*やること*:
1 > 次の(a)〜(c)が、タナ障害の解説の内容と合うかを判断する。それぞれ「はい」か「いいえ」で答え、決め手となる解説の言葉をそのまま引用して添える。
(a) タナ・テストは、椅子に座って膝を90度に曲げた姿勢から始める。
(b) タナ障害は、タナそのものが悪いために起こる。
(c) タナ障害の治療では、まず手術を選ぶ。
2 > タナ障害の解説の続きを、最後の一文の後から書いてください。

*ページ抜粋*:

もし、あなたがご自身の症状を、より詳しく知りたいのであれば、専門家が用いる、一つの簡単なテスト法があります。(※注意 強い痛みを感じる場合は、絶対に、無理に行わないでください)

【タナ・テスト】
  1. 椅子に座り、膝を90度に曲げます。
  2. 痛い方の膝のお皿(膝蓋骨)の、内側の縁を、指で、優しく、押さえます。
  3. そのまま、ゆっくりと、膝を、伸ばしたり、曲げたりを、繰り返します。

この時、指の下で、「コリッ」という、ヒダが骨に乗り越えるような、再現性のあるクリック音や、痛みを感じる場合、タナ障害の可能性が、より高まります。

【根本原因】なぜ、あなたの“タナ”は、悲鳴を上げるのか?

タナ障害は、「タナ」そのものが、悪いわけではありません。
それは、あなたの“体の使い方”のエラーによって、本来は問題を起こさないはずのタナが、関節に、繰り返し、挟み込まれ、“結果として”、炎症を起こしてしまった状態なのです。

原因① 大腿四頭筋の、過剰な“緊張”

タナは、太ももの前の筋肉である、大腿四頭筋の、筋膜とも、繋がっています。

そのため、オーバーワークや、不適切なフォームによって、大腿四頭筋が、常に、過剰な緊張状態にあると、その“硬さ”が、膝関節の正常な運動を妨げる、一つ目の根本的な要因となります。

原因② 膝蓋骨の、“軌道異常”

そして、より、本質的な原因が、これです。
我々が、他の記事でも、繰り返し、解説してきた「膝蓋大腿関節症」との、深い関連性です。

大腿四頭筋の、筋力バランスの崩れによって、お皿(膝蓋骨)が、本来走るべき、正しい“レール”の上を、滑走できなくなった状態。この“軌道異常”が、二つ目の決定的な要因です。

【発生機序】2つのエラーが引き起こす“挟み込み”

これら2つの“体の使い方エラー”が、重なった時。

① 過剰に緊張した大腿四頭筋が、常に、タナを関節の隙間へと、強く、引きずり込み…。

② 軌道を外れた膝蓋骨が、その引きずり込まれたタナを、大腿骨との間に、物理的に、挟み込み、すり潰してしまうのです。

この、繰り返される“挟み込み”と“摩擦”こそが、あなたのタナに炎症を引き起こし、「コリッ」という不快な音と、鋭い痛みを発生させる、真犯人です。

【タナ障害における、手術 vs 手技療法】

では、「もう手術しかないのか?」という問いに対する、私たちの見解を、科学的根拠に基づき、お話しします。

結論から、申し上げます

世界的コンセンサス

タナ障害の第一選択は、例外なく“保存療法”です。

データセットの項目:
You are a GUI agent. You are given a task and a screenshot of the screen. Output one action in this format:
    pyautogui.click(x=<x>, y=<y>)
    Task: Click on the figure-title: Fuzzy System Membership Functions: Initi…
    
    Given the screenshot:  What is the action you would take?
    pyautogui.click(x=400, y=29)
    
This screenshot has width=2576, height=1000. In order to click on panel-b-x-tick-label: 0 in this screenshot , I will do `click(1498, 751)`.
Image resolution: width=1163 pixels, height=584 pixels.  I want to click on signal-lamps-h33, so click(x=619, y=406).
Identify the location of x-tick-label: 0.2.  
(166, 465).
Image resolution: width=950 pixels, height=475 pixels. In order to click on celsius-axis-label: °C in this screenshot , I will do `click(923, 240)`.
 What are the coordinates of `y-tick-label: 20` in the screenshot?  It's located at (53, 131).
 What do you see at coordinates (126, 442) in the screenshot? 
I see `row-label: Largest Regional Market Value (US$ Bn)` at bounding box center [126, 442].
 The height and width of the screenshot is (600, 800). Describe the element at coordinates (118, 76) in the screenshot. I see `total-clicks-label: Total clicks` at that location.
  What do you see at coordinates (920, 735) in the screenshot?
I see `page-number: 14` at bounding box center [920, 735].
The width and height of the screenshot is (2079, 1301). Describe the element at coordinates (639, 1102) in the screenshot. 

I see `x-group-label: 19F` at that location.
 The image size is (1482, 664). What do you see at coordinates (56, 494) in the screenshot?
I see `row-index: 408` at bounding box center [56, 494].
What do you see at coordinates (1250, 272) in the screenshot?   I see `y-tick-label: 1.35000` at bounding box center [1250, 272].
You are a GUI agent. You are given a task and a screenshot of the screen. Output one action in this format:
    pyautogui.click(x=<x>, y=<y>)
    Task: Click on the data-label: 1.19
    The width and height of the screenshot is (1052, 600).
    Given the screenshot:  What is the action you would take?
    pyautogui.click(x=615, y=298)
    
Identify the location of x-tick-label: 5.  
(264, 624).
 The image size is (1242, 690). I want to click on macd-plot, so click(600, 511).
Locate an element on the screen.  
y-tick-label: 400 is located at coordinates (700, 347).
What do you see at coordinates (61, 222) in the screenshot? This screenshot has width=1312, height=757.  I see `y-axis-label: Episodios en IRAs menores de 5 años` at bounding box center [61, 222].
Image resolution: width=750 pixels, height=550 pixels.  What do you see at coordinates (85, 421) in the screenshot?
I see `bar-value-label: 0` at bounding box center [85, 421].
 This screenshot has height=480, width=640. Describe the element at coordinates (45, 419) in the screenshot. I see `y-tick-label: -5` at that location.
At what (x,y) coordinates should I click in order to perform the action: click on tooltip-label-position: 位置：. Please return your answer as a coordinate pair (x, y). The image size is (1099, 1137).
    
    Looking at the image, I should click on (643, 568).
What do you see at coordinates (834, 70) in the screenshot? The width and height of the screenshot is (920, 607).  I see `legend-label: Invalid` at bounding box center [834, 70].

*各課題の解答*:
1 >
(a) はい。「椅子に座り、膝を90度に曲げます。」
(b) いいえ。「タナ障害は、「タナ」そのものが、悪いわけではありません。」
(c) いいえ。「タナ障害の第一選択は、例外なく“保存療法”です。」

2 >
手術は、3〜6ヶ月の質の高い保存療法で改善しない難治例に限定されます。

なぜ、すぐに手術とはならないのか?
それぞれの有用性と、そして“限界”を、客観的なデータと共に見ていきましょう。

1. 【手術療法】の、有用性と“限界”

まず、手術(関節鏡を使ったタナの切除術)の効果についてです。

有用性(“成功率”の罠)

複数の研究報告において、手術の「成功率」は、約60%〜94.6%と、非常に高く報告されています。

手術成功率

しかし、ここで注意が必要です。
この「成功率」という言葉は、必ずしも「痛みが完全になくなった(治癒した)」ことを意味するとは限りません。
これは、あくまで「関節鏡でタナを切除する」という、“手技そのものが、問題なく完了した”割合を指している場合が多いのです。

実際に、患者様の症状が改善したか、という視点で見ると、10%〜40%のケースで、症状が残存、あるいは再発した、という報告も存在します。
この数字の“乖離”こそが、手術の限界を考える上で、最も重要なポイントです。

症状が残存あるいは再発

しかし、その“限界”と“落とし穴”

この高い「手術的成功率」にもかかわらず、なぜ一定数の患者様が改善しないのか?
それは、この記事の前半で確認した通り、タナ障害の背景には、ほぼ例外なく「大腿四頭筋の過剰な緊張」や「膝蓋骨の軌道異常」といった、“体の使い方のエラー”が潜んでいるからです。

院長
院長

もし、これらの“根本原因”を放置したまま、結果として厚く硬くなってしまったタナだけを手術で切除しても、どうなるでしょうか?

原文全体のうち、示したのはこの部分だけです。